# How much of your pay is tips?



## reg barclay (Nov 3, 2015)

Just took a glance over the past few weeks. And it looks like for every $50 I make, around $20 is from fares and $30 from tips.


----------



## Seamus (Jun 21, 2018)

reg barclay said:


> Just took a glance over the past few weeks. And it looks like for every $50 I make, around $20 is from fares and $30 from tips.


So your income is 60% from Tips. Looking since Nov 1 my DD income was 68% from tips and my GH was 56% from tips.


----------



## reg barclay (Nov 3, 2015)

Seamus said:


> So your income is 60% from Tips. Looking since Nov 1 my DD income was 68% from tips and my GH was 56% from tips.


I had a closer look at the past 4 weeks, and it's usually between 54% and 65% tips on both UE and DD.


----------



## Uberdriver2710 (Jul 15, 2015)

There's no way to really know for sure. The apps let you see what they want you to see.


----------



## Ms. Mercenary (Jul 24, 2020)

60-70% from tips. Usually around 60%.


----------



## Trafficat (Dec 19, 2016)

When delivery pay is $2.00, delivery becomes non-profit without tips.


----------



## reg barclay (Nov 3, 2015)

Trafficat said:


> When delivery pay is $2.00, delivery becomes non-profit without tips.


So what happens to the non tipping orders, are there really drivers who accept them?

I see some that bounce around for a while. Sometimes I'll start a new dash and get the same ping I declined 10-15 minutes earlier.


----------



## jaxbeachrides (May 27, 2015)

The bad orders get bundled with a good order. That's how you get tricked into doing a 15$ order that's closeby and then expects you to drive 10 more miles for a couple more dollars. They won't intentionally give you 2 good orders together.


----------



## JT_Rideshare (Oct 2, 2019)

Tips keep this business afloat. If it was current base fares only, no one would be on the road except very desperate ants. Tips can be more than 60% of your pay usually


----------



## jaxbeachrides (May 27, 2015)

Tips ARE "The Pay". The $2 they "pay" you upfront is the pay for your vehicle, or the loss, depending on how far the round trip ends up being


----------



## Rickos69 (Nov 8, 2018)

Varies by day,
But it is usually pretty close to $2 tip to $1 GH.
So I would agree with @Seamus that on average it sits around 65-70%
I expect holidays are much better.


----------



## Go Uber or Go Home (Jul 13, 2016)

jaxbeachrides said:


> Tips ARE "The Pay". The $2 they "pay" you upfront is the pay for your vehicle, or the loss, depending on how far the round trip ends up being


That’s crazy why even hold yourself to those odds? You’re basically saying your sole income is based off if they’ll tip or not. And I guess it’s preference but I’ll deal with driving drunks vs delivering food


----------



## Seamus (Jun 21, 2018)

Go Uber or Go Home said:


> That’s crazy why even hold yourself to those odds?


That is crazy which is why no one takes $2 or $3 offers unless they're stone cold stupid.


Go Uber or Go Home said:


> I’ll deal with driving drunks vs delivering food


It's the exact same issue as driving pax at minimum fare, non-surge rides.


----------



## Go Uber or Go Home (Jul 13, 2016)

Seamus said:


> That is crazy which is why no one takes $2 or $3 offers unless they're stone cold stupid.
> 
> It's the exact same issue as driving pax at minimum fare, non-surge rides.

______________________________

Required work: In the forum thread on how much pay comes from tips, what share of Seamus's DD income since Nov 1 came from tips?

Word and element location rows:
______________________________

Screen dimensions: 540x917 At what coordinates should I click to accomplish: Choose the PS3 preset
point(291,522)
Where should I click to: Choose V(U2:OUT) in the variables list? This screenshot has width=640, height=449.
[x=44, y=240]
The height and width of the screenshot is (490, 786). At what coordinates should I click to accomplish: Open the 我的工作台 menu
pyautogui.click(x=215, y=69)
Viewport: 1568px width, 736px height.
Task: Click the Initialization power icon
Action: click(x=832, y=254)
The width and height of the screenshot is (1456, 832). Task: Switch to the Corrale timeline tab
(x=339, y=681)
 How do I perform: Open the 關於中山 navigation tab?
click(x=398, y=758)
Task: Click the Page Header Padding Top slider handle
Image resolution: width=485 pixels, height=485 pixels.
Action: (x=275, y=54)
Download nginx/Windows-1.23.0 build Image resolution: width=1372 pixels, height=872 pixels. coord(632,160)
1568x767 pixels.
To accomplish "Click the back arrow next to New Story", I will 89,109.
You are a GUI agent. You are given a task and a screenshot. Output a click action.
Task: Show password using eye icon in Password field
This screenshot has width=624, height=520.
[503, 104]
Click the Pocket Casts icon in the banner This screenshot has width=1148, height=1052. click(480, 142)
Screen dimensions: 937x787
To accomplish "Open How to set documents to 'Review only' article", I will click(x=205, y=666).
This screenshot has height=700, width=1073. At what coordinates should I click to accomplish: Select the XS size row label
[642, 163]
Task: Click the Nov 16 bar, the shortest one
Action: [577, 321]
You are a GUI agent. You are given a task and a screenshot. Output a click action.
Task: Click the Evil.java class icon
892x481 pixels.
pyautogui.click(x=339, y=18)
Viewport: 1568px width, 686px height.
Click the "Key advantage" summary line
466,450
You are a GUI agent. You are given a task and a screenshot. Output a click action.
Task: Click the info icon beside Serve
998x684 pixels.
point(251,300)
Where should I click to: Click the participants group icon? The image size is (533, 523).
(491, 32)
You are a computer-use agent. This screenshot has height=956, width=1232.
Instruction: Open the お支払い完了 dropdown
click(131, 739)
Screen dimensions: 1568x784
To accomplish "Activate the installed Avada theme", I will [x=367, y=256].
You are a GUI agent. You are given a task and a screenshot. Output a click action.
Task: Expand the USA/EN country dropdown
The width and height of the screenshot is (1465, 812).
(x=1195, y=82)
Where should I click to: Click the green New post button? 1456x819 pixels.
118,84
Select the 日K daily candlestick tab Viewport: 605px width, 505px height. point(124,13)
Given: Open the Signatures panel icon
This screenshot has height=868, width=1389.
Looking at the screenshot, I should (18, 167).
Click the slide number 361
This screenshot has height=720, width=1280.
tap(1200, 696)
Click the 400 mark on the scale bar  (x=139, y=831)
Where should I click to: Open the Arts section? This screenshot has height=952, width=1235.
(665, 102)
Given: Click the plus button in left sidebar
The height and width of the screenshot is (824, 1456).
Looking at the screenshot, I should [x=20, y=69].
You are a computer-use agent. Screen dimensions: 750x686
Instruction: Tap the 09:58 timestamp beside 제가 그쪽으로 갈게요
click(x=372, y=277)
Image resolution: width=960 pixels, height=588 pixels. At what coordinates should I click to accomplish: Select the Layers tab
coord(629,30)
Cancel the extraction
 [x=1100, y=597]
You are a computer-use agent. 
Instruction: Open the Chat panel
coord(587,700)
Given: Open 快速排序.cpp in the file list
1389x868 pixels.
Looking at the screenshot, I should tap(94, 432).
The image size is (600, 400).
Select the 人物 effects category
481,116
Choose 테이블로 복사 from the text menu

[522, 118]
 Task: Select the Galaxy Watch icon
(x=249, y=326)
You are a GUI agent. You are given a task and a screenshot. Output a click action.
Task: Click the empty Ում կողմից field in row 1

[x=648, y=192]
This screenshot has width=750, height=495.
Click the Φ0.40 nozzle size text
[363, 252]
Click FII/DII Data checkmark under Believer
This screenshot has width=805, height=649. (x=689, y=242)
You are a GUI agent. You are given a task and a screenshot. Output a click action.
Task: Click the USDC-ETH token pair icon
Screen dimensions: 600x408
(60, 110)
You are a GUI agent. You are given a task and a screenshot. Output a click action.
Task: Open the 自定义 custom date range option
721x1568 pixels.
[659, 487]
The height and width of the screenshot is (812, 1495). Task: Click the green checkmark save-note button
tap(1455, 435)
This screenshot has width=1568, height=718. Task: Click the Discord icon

______________________________

Answer to this problem: 68%